Tim Boswell: My reaction was really similar. I was excited to see a site that, from a technical and design standpoint, I felt was the equal to anything in the field. Too often scholarly and academic websites fail to reflect the appreciation for beauty and engagement that truly—for many of us—drove us to love books and ideas in the first place.

BS: What encouraged you to look into a new site for Studies in the Novel?

SH: Certainly I felt it was time to give our nearly fifty-year-old journal a fresh look and feel, but I also wanted to have a dynamic site that could capitalize on social media, blogging, and pod and videocasts in order to create a more publicly accessible space to promote scholarly exchange and support the innovative teaching of new and canonical novels.

TB: A digital presence can provide so much more than simply another venue for stating information in the same static way that it might be presented if printed. We knew we wanted a site with a look and layout that would allow for a visual sensibility and interaction of the type offered by many commercial sites. As Stephanie pointed out, the journal may have been around for nearly half a century, but our website shouldn’t look like it has, too.

Screenshot 2015-03-10 16.43.55BS: What new things can readers expect on the web site in the coming months?

SH: In addition to regular blog posts featuring the work of prominent scholars, readers can expect to see growth in our teaching tools section. We’re currently compiling an indexed list of authors and identifying contributors to write short “teachable moments,” share sample syllabi, and present creative approaches to new and canonical novels. I also have something video-related in the works, so stay tuned.

TB: We don’t want to simply present new scholarship four times a year, as important as this is; we want to provide content that is compelling and beneficial year-round. We also plan to increasingly sync the website with social media—our Twitter and Facebook accounts—in ways that our readers and followers will hopefully find enjoyable and useful on a weekly basis.

BS: How important is a site like this for a quarterly journal?

SH: In our case, I think having a dynamic, multi-dimensional web presence improves the support our journal can provide the discipline by extending its reach and visibility. With the blog and indexed teaching tools, we support scholars and educators by creating a space to share their expertise not just with each other, but with anyone who reads, teaches, or writes about novels.

TB: To make the creation of this space easier, one of the site’s encouraging aspects is that the content is easy to maintain and update. This allows us to continually improve and expand the site. We don’t have to wait for the next issue—we can promptly adapt to new opportunities and developments.

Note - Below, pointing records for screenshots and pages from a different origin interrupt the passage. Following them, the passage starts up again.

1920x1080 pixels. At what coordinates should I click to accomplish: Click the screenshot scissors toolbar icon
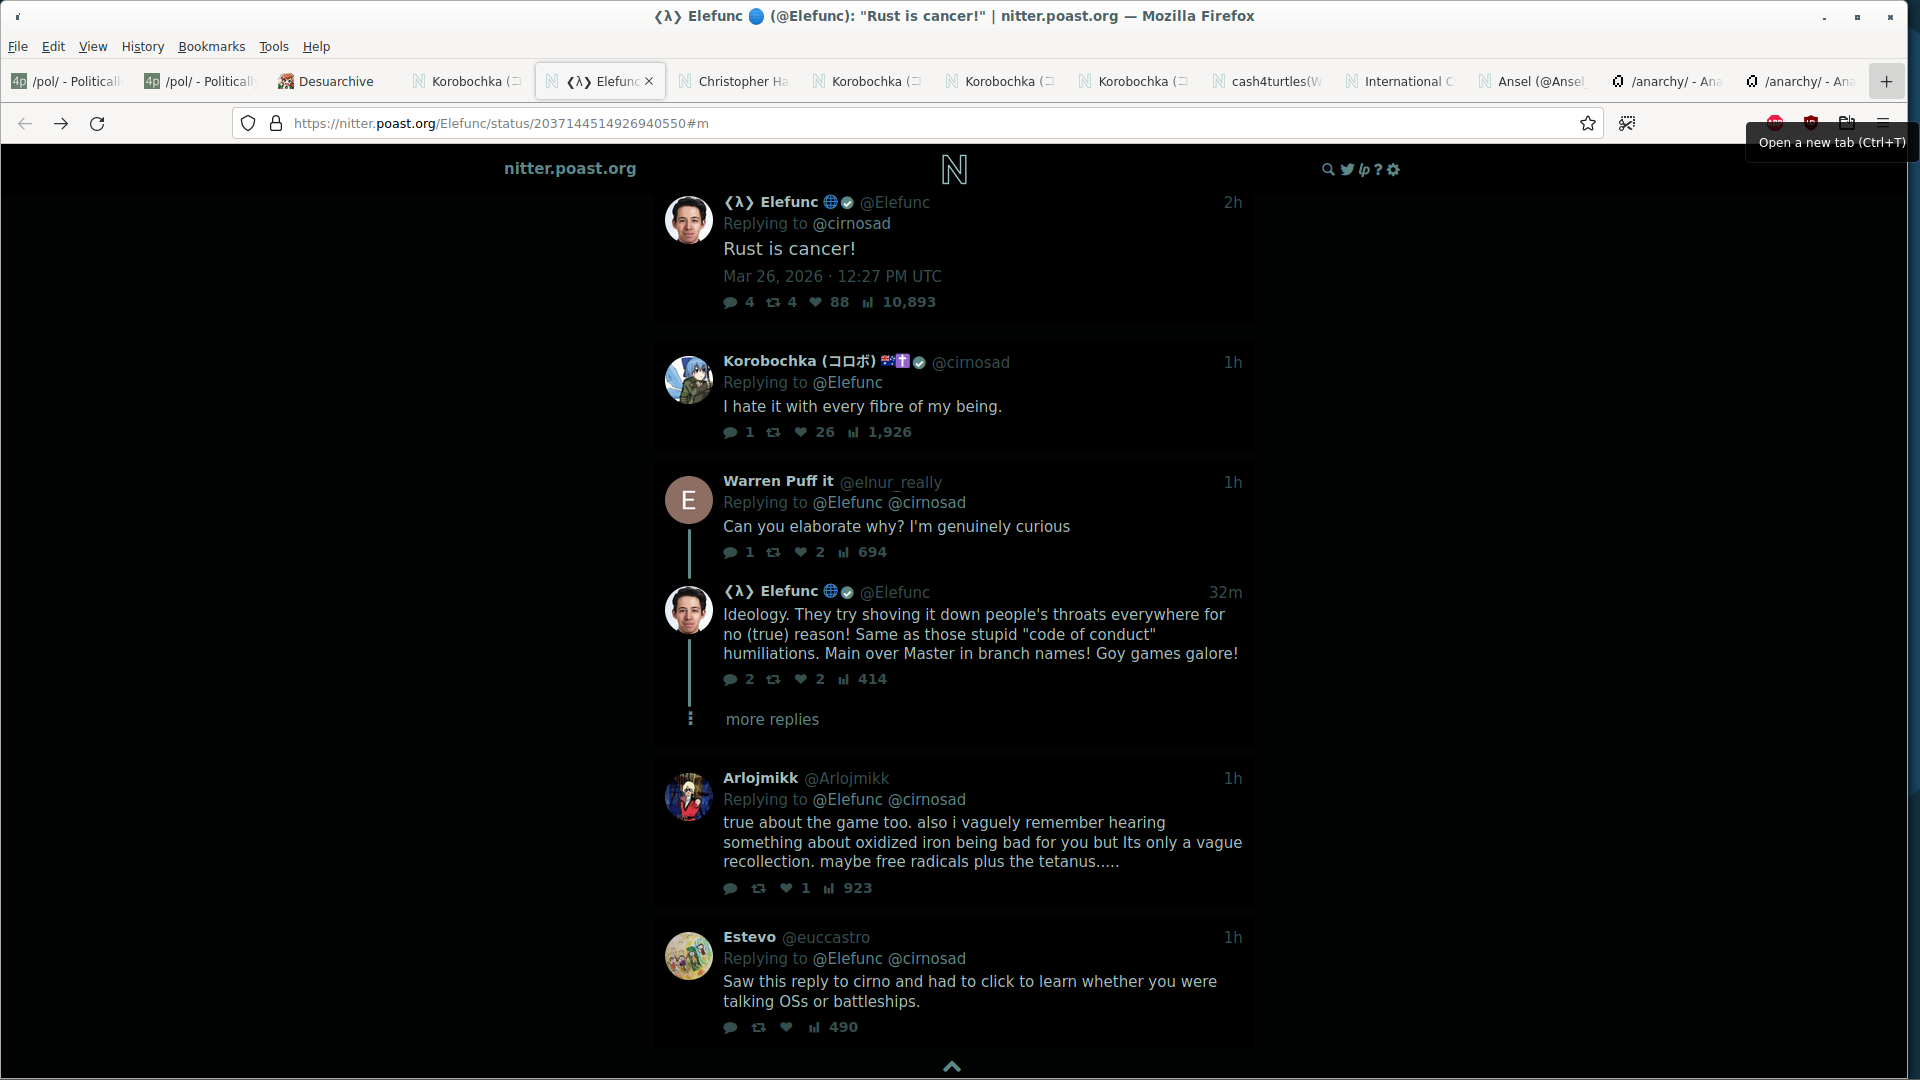point(1627,124)
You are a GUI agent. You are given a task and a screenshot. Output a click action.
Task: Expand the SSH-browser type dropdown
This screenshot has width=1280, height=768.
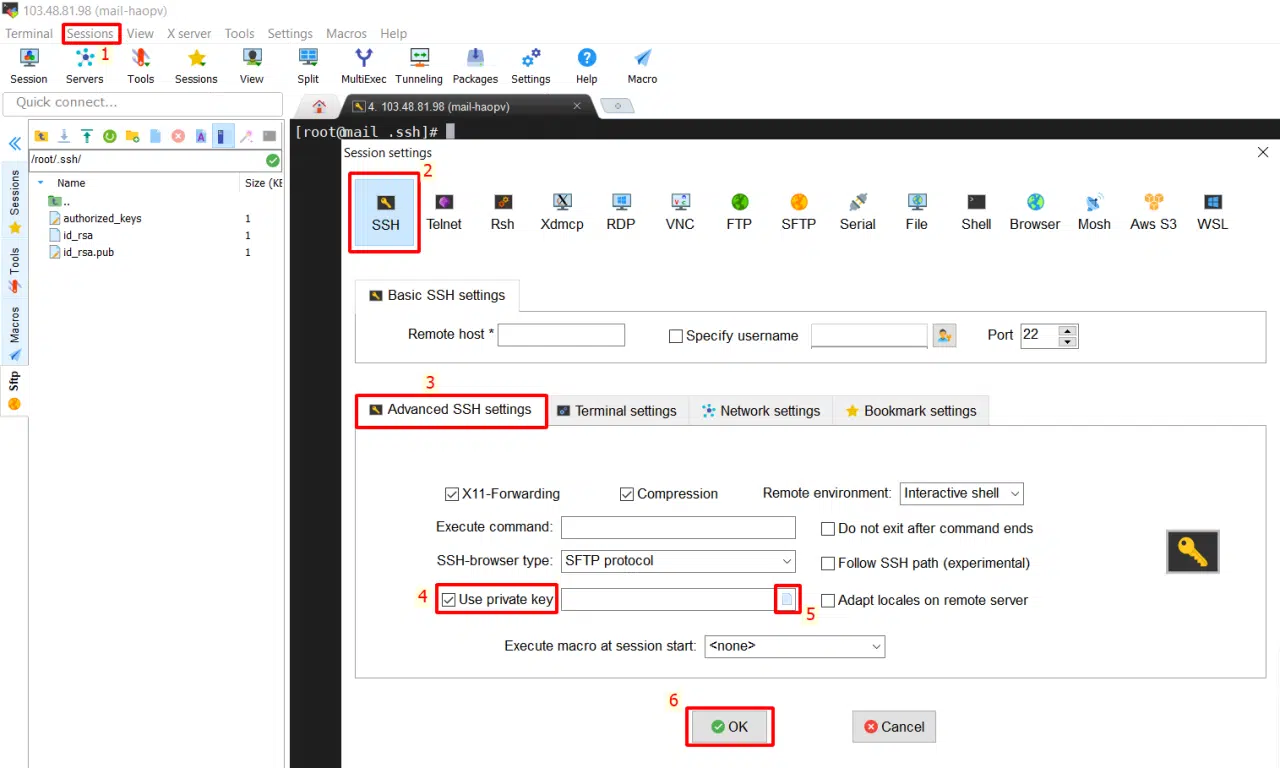pyautogui.click(x=678, y=561)
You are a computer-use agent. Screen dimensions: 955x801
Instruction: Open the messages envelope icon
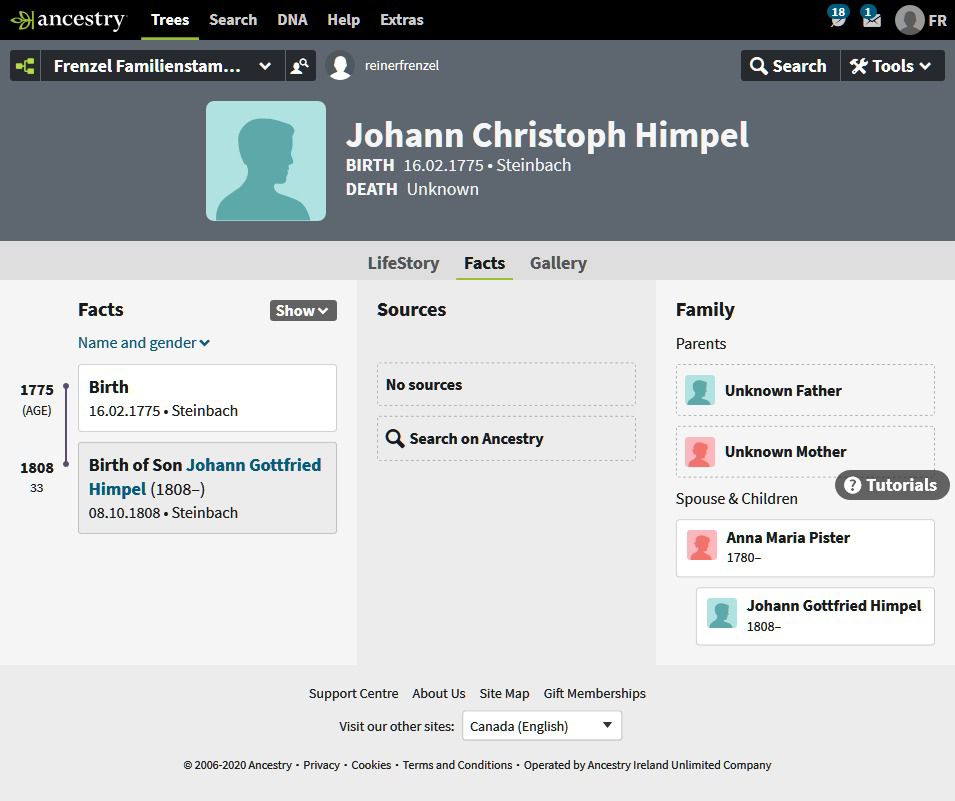tap(872, 18)
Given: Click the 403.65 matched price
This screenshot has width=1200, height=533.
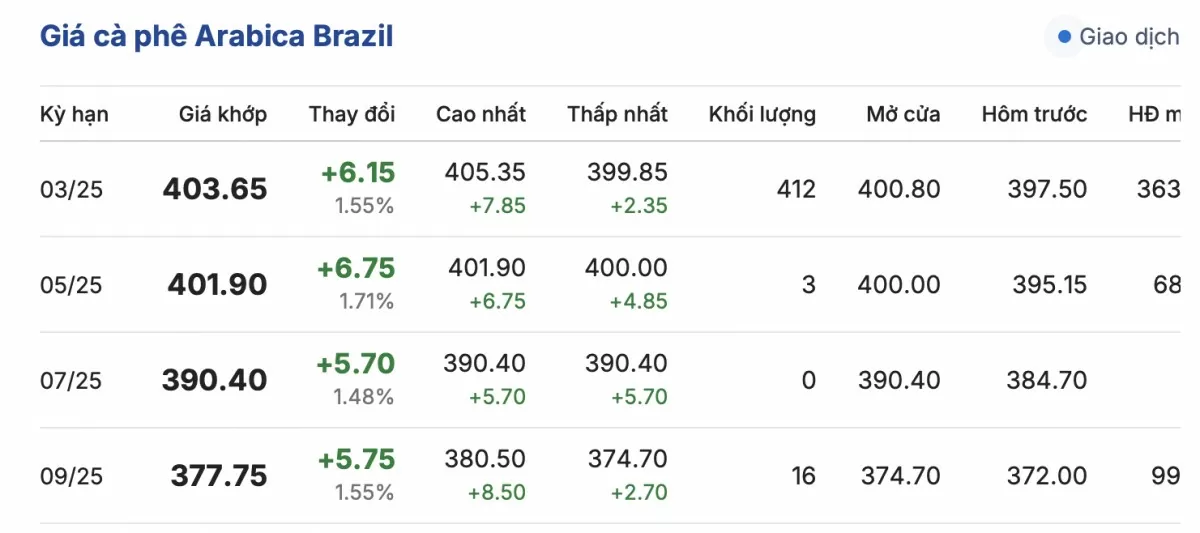Looking at the screenshot, I should tap(215, 189).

BS: What do you hope to achieve with the expanded website?

SH: So much of the work we humanists do as scholars and educators takes place behind the scenes. I think a website like ours can help make scholarship on the novel more publicly visible and therefore more valuable to broader audiences. My overall hope is that the website itself will become a truly collaborative scholarly endeavor that not only reflects the aspirations of our readers, but also inspires innovative teaching and field-changing scholarship for years to come.

TB: And in support of this, we hope that the aesthetics and structure of the website—how visitors navigate, how they engage with content—encourages them to spend more time exploring what the site and journal have to offer, and discovering how they can be involved. We hope that the design leads them to feel, before clicking out, that it’s not just our journal; it’s theirs, too.

Stephanie Hawkins, an associate professor in the department of English at the University of North Texas, began her tenure as editor of Studies in the Novel in January 2013. The author of American Iconographic: National Geographic, Global Culture, and the Visual Imagination (University of Virginia Press, 2010), her scholarly work focuses on the interface between public attitudes, literary and visual representation, and institutional rhetorics.

Timothy Boswell has been managing editor at Studies in the Novel since June 2012, and in 2014 he earned university-wide recognition for his work at the journal.